VPN Solutions for Distributed Installations?

merreborn asks: "I work for a very small software company (10 employees) that's developing a Point of Sale solution for a small retail chain (~20 stores in several states) on the other side of the country. We're going to be shipping Debian systems with our software installed to these locations -- all of which are connected to the Internet via consumer-grade DSL, and inevitably behind some sort of NAT box. Our office is similarly connected, and we've got a couple of dedicated, co-located servers off-site with static IPs. We'd like to be able to access these systems remotely for maintenance from the office -- what would that entail? Which VPN solutions are best suited to this situation these days (IPSec, PPTP, vtun, ssh, ssl/OpenVPN)? Are there any detailed, current books on the subject? (O'reilly's VPN book is 6 years old now)"

Re:Yes.

[arivanov]

If you are doing it yourself the choice is between OpenVPN and OpenVPN.

Advantages:

• Ease of setup. Once you have an SSL CA setup the OpenVPN part is a piece of cake
• Possibility to use multiple links, load balance, failover, hang yourself by any means necessary. See Caveats though...
• Possibility to use QoS and run VOIP on top with no worries. While IPSEC security is considerably better studied than OpenVPN (this does not mean it is better, it is just a devil we know), IPSEC has a major failing. In its most common VPN use which is tunnel mode it is utter piece of horrid shite as far as QoS is concerned. Shameless plug: you can lift off QoS setup for OpenVPN off my website
• Possibility to get hardware acceleration on the cheap. It is trivial to get OpenVPN to work with an SSL library which has via padlock support. A padlock capable motherboard is around 120$. This theoretically gives you 50Mbit hardware accelerated AES. Practically - see caveats
• Ease of debug and understanding. It provides you with the notion of interface. You can tcpdump it, collect stats, check its status, you name it. You do not get any of that with IPSEC.

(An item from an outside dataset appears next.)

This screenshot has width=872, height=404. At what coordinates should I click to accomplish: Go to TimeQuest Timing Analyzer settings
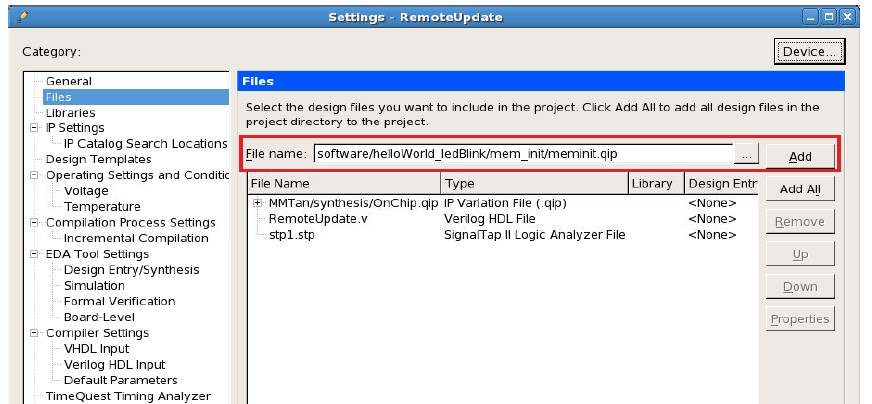click(x=128, y=396)
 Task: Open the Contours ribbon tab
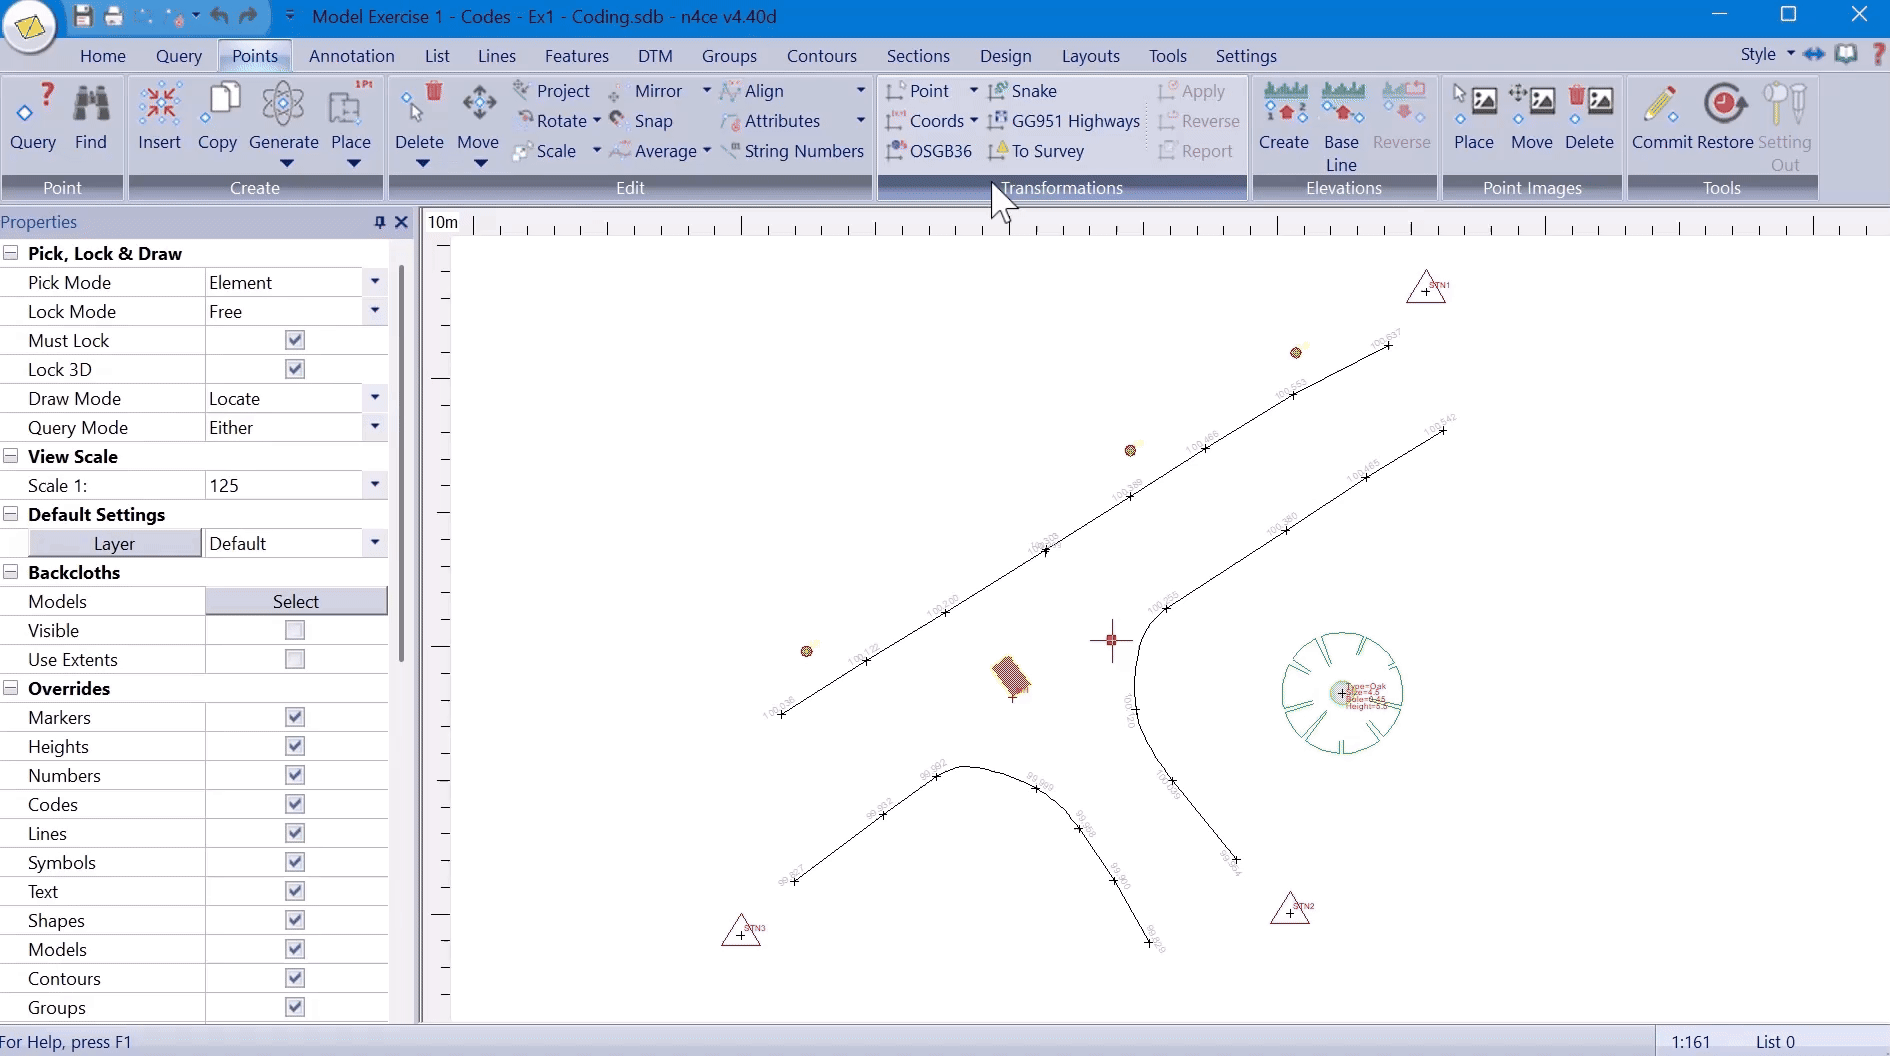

What you need to keep in mind are a list of

Caveats:

• OpenVPN will copy from userland to kernel and back to perform its task. As a result it has a speed limit per client which cannot be worked around. It is a fundamental limitation and is around 5MBit per client (multiple clients bandwidth grows as a log of the number to a total of around 15-20MBit). For a distributed installation or road warriors this may prove to your advantage, because no single client can eat all the resources. There is always some resource to go around. If you want higher speeds on a single encrypted point to point link you are better off with IPSEC transport mode overlay of IP-in-IP or IPSEC overlay of PPTP.
• OpenVPN route mechanism has minimal error checks and will bugger up your routing table majestically of you decide to do something really fancy. If you want to run a large distributed infrastructure you have to run quagga and use OSPF or RIP for routing. Either works fine provided that you can do them and you use peer-to-peer mode of OpenVPN. This also allows you to interoperate nicely with any failover within your network and this is something you never get out of IPSEC.
• You cannot use the Server mode of OpenVPN along with routing protocols. Actually I think that there are some fixes in the Quagga CVS head that will allow this but I will advise against this. This is a mode for road warriors. If you want infrastructure you better set your tunnels properly as peer mode ones.

If you are doing it vs someone else, especially someone with an overgrown IT department full of certification waving droids you have to use IPSEC. I have had some bad experience with SWAN varieties and personally I would suggest using Racoon and the KAME stack. Anything else aside they have some good debugging and so far I have managed to make them interop versus every implementation I have tried.